NIPA-Profits (S&P 500-PE-Ratio/"NIPA"/Jeremy Siegel)

Professor Siegel substitutes NIPA data for S&P earnings and produces a metric with higher explanatory power, suggesting that stocks may not be as expensive as previously assumed.

SnP500_PE_Ratio_using_NIPA_profits (1960 - 2015)

The chart above calculates the PE ratio of the S&P 500 using corporate profits as calculated in the GDP stats as the "E", and normalizing the result to match the average of the conventional PE ratio. (It also assumes that the S&P 500 index is a decent proxy for the price of all corporate equities, which is quite defensible.) This arguably has several advantages relative to the conventional method of calculating PE ratios.
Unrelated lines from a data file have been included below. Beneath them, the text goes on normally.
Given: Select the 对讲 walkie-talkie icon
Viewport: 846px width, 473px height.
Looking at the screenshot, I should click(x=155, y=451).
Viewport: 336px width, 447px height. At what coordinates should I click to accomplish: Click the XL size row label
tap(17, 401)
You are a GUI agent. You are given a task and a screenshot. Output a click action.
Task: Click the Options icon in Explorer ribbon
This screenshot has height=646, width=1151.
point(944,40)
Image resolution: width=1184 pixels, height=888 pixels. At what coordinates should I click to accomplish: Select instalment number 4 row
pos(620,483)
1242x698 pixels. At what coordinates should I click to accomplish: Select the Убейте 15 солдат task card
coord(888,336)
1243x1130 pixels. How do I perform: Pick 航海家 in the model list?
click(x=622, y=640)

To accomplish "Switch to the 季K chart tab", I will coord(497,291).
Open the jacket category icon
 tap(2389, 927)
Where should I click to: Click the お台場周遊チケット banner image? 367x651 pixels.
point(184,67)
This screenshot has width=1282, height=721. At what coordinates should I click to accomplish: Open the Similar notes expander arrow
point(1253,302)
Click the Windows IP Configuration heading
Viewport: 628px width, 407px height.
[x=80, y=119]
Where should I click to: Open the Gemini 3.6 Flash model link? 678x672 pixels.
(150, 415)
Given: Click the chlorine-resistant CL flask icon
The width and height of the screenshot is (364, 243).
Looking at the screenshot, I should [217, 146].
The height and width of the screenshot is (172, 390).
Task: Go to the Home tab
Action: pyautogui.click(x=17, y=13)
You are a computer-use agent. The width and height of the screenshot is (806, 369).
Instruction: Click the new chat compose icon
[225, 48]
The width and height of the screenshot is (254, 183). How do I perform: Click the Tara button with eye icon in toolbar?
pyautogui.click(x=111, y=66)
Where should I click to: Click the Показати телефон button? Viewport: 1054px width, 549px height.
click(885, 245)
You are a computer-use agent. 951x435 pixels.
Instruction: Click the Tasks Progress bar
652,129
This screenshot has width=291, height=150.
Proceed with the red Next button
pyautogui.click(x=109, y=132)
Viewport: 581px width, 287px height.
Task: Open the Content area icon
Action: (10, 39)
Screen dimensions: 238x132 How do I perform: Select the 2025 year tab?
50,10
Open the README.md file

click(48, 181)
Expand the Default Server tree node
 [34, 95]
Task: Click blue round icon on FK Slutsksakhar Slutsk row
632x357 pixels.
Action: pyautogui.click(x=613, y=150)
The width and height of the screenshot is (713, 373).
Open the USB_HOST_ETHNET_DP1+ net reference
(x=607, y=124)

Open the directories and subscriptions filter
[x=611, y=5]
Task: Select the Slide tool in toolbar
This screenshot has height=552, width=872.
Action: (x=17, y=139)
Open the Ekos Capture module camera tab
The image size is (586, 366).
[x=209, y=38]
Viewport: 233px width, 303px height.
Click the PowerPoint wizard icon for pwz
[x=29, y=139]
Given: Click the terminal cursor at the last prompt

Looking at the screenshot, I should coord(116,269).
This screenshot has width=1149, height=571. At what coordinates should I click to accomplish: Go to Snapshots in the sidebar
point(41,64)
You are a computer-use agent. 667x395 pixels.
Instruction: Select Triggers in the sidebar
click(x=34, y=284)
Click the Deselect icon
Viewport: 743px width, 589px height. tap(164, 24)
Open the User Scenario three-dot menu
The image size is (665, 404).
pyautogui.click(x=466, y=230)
Instead of using 12-month trailing earnings as in a conventional analysis, this method uses the annualized profits of the most recent quarter, thus giving us a more contemporaneous measure of multiples. Furthermore, NIPA profits are based on actual profits as reported to the IRS, which are quite unlikely to be overstated or otherwise distorted by accounting methods, or by equity buybacks. This calculation-method gives us a similar conclusion than the standard PE-calculations made with GAAP-earnings: PE ratios are somewhat higher today than their long-term average. In recent years this method has yielded PE ratios that were below average. Clearly, equities are no longer "cheap," but neither are they grossly overvalued (Status as per March 2016).

In a paper in the Financial Analysts Journal, Jeremy J. Siegel, a finance professor at the Wharton School of the University of Pennsylvania, presents interesting data that might challenge the validation market bears see in the elevated Shiller CAPE. In "The Shiller CAPE Ratio: A New Look" (see link/.pdf - link at the end of the posting), Siegel points out that forecasts of future equity returns using the CAPE ratio may be too pessimistic given changes in the computation of earnings under Generally Accepted Accounting Principles (GAAP).

! The rise of "mark-to-market" accounting, asset writedowns, and the belief that accounting standards have become more conservative in a post-Sarbanes Oxley world could be putting downward pressure on the earnings used in the CAPE ratio!

Siegel uses consistent earnings data from the after-tax corporate profits in the National Income and Product Accounts (NIPA) compiled by the Bureau of Economic Analysis of the Department of Commerce. Accurate evaluation of the validity of the CAPE model valuation signal requires that the reported earnings series is consistent across time. The NIPA data provides that consistency, and with data back to 1928, has a long enough history to test through multiple business cycles.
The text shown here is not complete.